2.1. Het betoog faalt. In de uitspraak van 4 juli 2012 heeft de rechtbank overwogen dat aan het besluit van 8 juni 2011 gebreken kleven en het college in de gelegenheid gesteld die gebreken te herstellen. Bij brief van 29 augustus 2011, aangevuld bij brief van 27 september 2011, heeft het college het besluit van 8 juni 2011 van een nadere motivering voorzien. De rechtbank heeft bezien of de rechtsgevolgen van het besluit van 8 juni 2011 als gevolg van die nadere motivering in stand kunnen blijven. Zoals de Afdeling eerder heeft overwogen (onder meer in de uitspraak van 13 oktober 2010 in zaak nr. 200909986/1/H1) houdt de toepassing van de bevoegdheid als bedoeld in artikel 8:72, derde lid, van de Algemene wet bestuursrecht na vernietiging van een besluit, in dat de rechtbank - in de plaats van het bestuursorgaan - beoordeelt of de rechtsgevolgen van het vernietigde besluit in stand kunnen blijven en een nieuw besluit van het bestuursorgaan niet nodig is. Dit betekent dat de rechtbank terecht is uitgegaan van de feiten en omstandigheden die zich voordeden ten tijde van het doen van de uitspraak. Dat de rechtbank het voor het gebied genomen 'Voorbereidingsbesluit Boschveld' buiten beschouwing heeft gelaten, maakt niet dat de overweging van de rechtbank innerlijk tegenstrijdig is, zoals [appellant] betoogt. Een voorbereidingsbesluit heeft voor een aanvraag alleen gelding, indien het is genomen voor de dag van ontvangst van die aanvraag. In dit geval is het voorbereidingsbesluit genomen op 11 september 2012, derhalve nadat de aanvraag om bouwvergunning door het college is ontvangen.
3. Ingevolge artikel 2.5.30, eerste lid, van de Bouwverordening 's-Hertogenbosch 1996, herziening 2010, voor zover thans van belang, moet, indien de omvang of de bestemming van een gebouw daartoe aanleiding geeft, ten behoeve van het parkeren of stallen van auto's in voldoende mate ruimte zijn aangebracht in, op of onder het gebouw, dan wel op of onder het onbebouwde terrein dat bij dat gebouw behoort.
────────────────────
▶ UW OPDRACHT
Schrijf uit de oefentekst woordelijk het gedeelte over van "3. Ingevolge artikel" tot en met "dat gebouw behoort.". De vermeldingen hierna zijn afkomstig uit een andere bron dan de oefentekst.

▶ GEGEVEN VERMELDINGEN
────────────────────
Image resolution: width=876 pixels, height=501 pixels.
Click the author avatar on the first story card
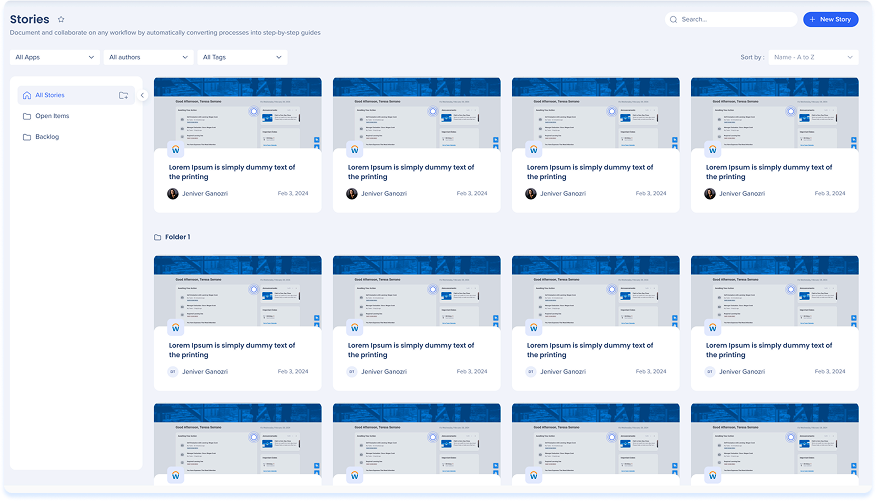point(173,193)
────────────────────
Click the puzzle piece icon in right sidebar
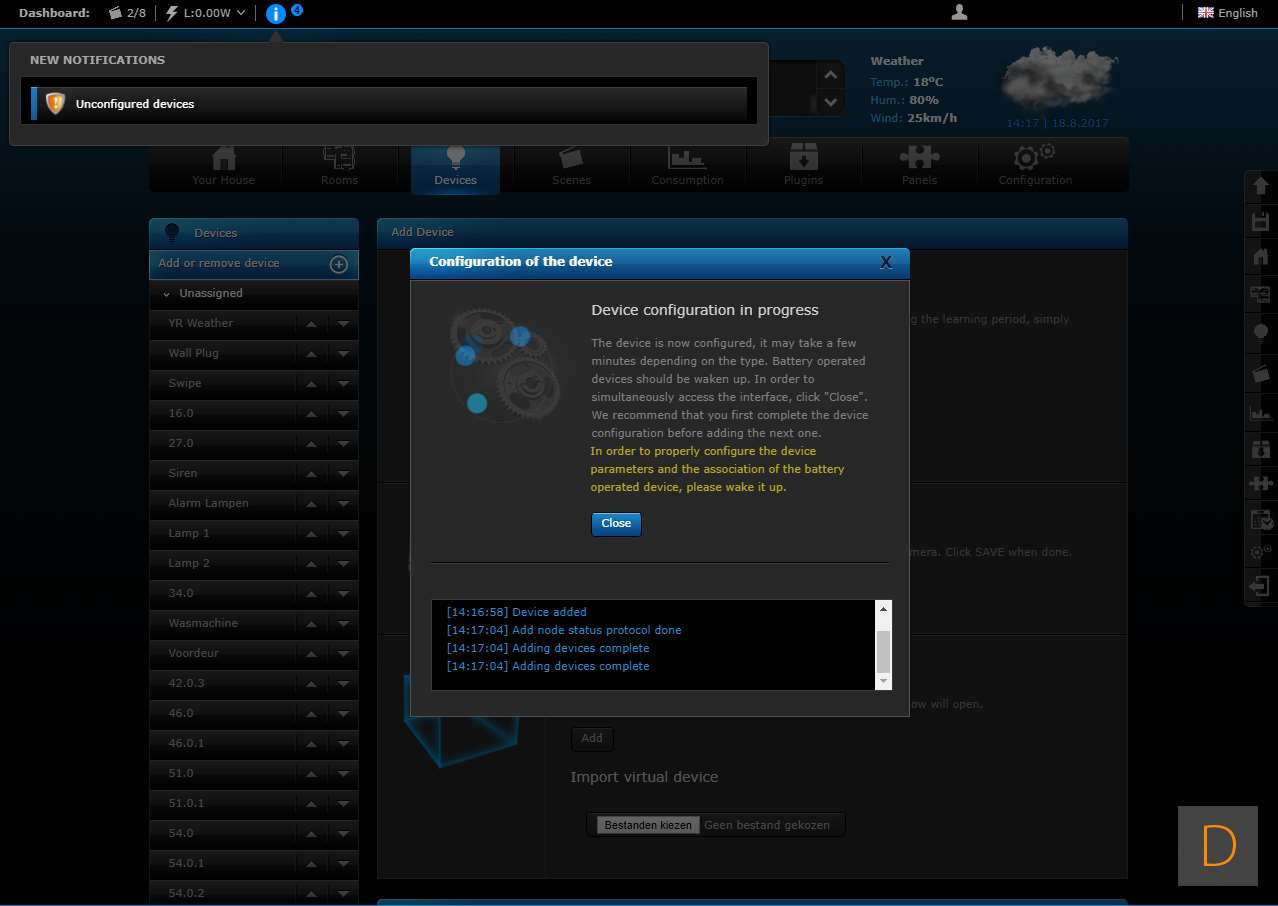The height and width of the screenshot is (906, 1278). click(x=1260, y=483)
────────────────────
▶ VERWACHT ANTWOORD
3. Ingevolge artikel 2.5.30, eerste lid, van de Bouwverordening 's-Hertogenbosch 1996, herziening 2010, voor zover thans van belang, moet, indien de omvang of de bestemming van een gebouw daartoe aanleiding geeft, ten behoeve van het parkeren of stallen van auto's in voldoende mate ruimte zijn aangebracht in, op of onder het gebouw, dan wel op of onder het onbebouwde terrein dat bij dat gebouw behoort.